You have two equations in two variables.  The variables are a and b.

What you are looking for is a point in the (a,b) form that indicates where the two equations meet on the coordinate plane.  The point where the two equations meet is the solution of this system of equations.  In order to know the a and b values, you were told to use the addition method.  In this method, you must use a number (it could be fraction) to multiply either questions by for the sole purpose of doing away with either a or b as step one.  The fun thing here is the fact that YOU choose which letter you want to delete first.

I want to remove letter a first.

To do this, I need to multiply EITHER equation by a number (or fraction) that will CANCEL OUT a in BOTH given equations.
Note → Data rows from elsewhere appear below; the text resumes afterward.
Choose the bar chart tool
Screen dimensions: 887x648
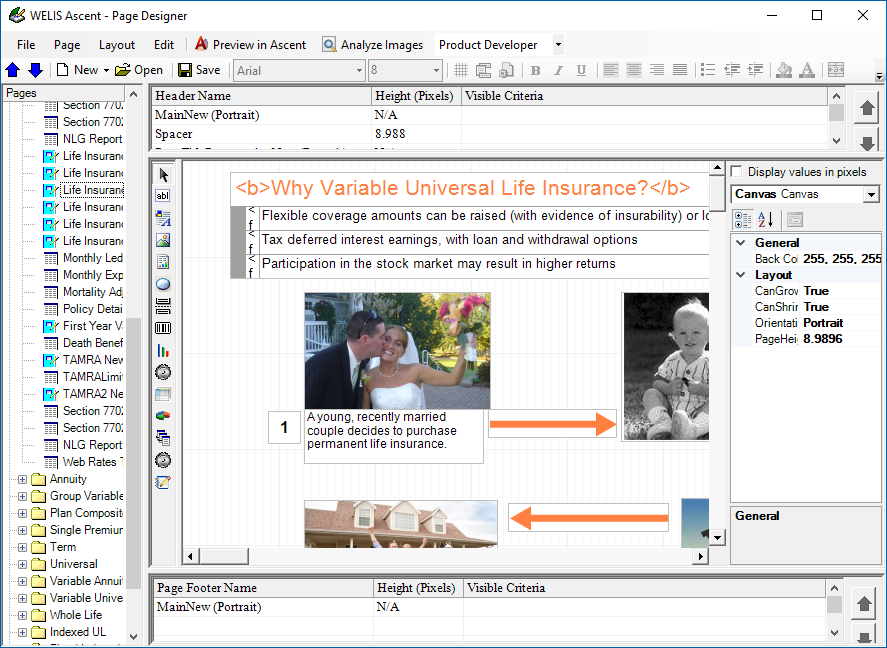pyautogui.click(x=164, y=350)
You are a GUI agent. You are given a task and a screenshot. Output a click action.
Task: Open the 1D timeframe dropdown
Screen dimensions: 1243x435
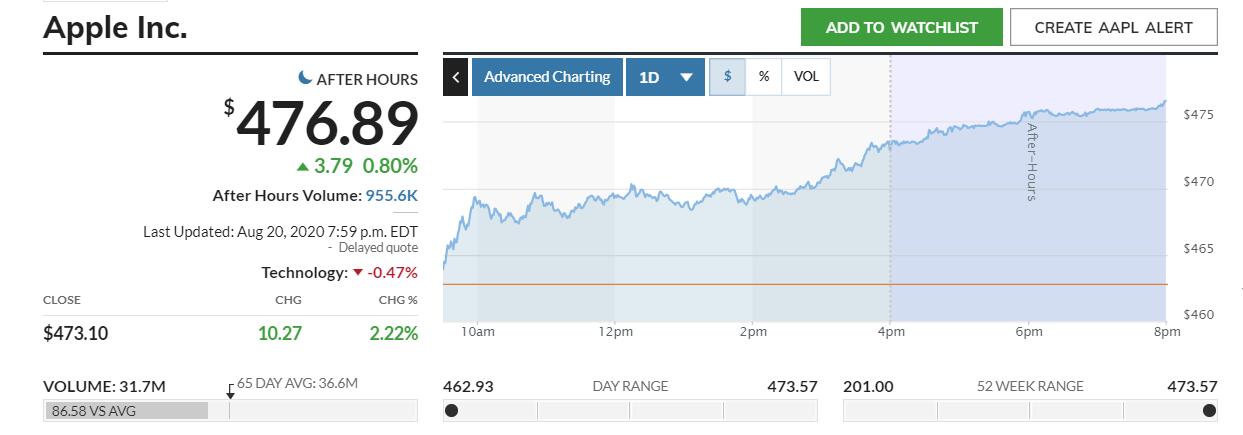665,77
Which number? Which fraction?

I will call 2a + 3b = -1 Equation A and
3a + 5b = -2 Equation B for you to follow my notes easier.

2a + 3b = -1...Equation A
3a + 5b = -2...Equation B

I will multiply Equation B by -2/3.  Using -2/3 will create a -2a in Equation B, which will then allow me to do away with the a letter in both equations.

Are you with me so far?

-2/3 times 3a = -2a

-2/3 times 5b = -10b/3

-2/3 times -2 = 4/3

We now have this:

2a + 3b = -1...Equation A
-2a -10b/3 = 4/3...This is our new Equation B.
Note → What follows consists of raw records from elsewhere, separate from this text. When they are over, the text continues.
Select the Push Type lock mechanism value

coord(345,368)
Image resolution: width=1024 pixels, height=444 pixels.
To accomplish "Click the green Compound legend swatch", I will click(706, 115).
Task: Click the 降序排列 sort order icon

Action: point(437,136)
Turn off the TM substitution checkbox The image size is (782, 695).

Do you see that NOW I can delete or do away with 2a and -2a.  These two terms cancel out because one is positive and the other is negative.
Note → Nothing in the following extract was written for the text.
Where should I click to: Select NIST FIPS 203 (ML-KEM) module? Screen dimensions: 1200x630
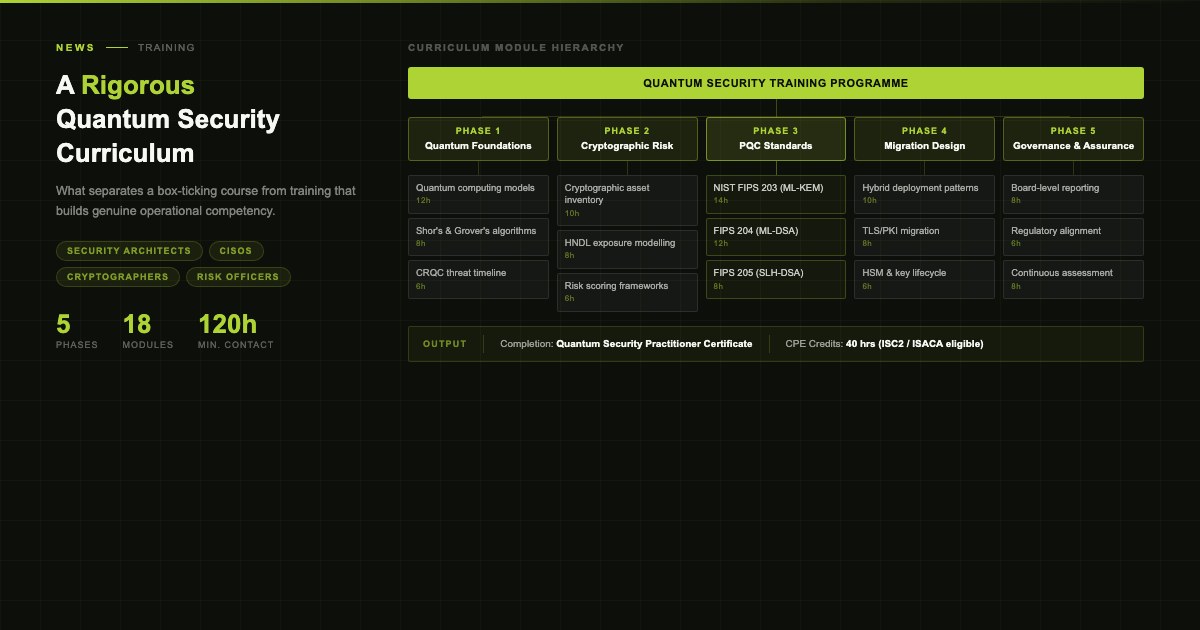point(776,194)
We now add the rest of the terms in Equations A and B.

+3b - 10b/3 = -b/3

-1 + 4/3 = 1/3

We now have this equation:

-b/3 = 1/3

To remove the fractions, simply multiply BOTH sides of the equation by the denominator 3.

Doing so, we get this:

-b = 1

Now, divide BOTH sides by -1 to find the value of b.

b = 1/-1

b = -1

We just found the value of b.

Here comes the easy part.

Plug the value of b I just found into EITHER Equation A or B to find the value of a. 

I will use Equation A.

Let b = -1

2a + 3(-1) = -1

2a - 3 = -1

2a = -1 + 3

2a = 2

a = 2/2

a = 1

The solution for your equations is: a = 1 and b = -1.

Did you follow?

NOTE:  What does a = 1 and b = -1 really mean?  It means that BOTH equations given to you will meet or touch each other when graphed on the coordinate plane at the point (1, -1).  Is this clear?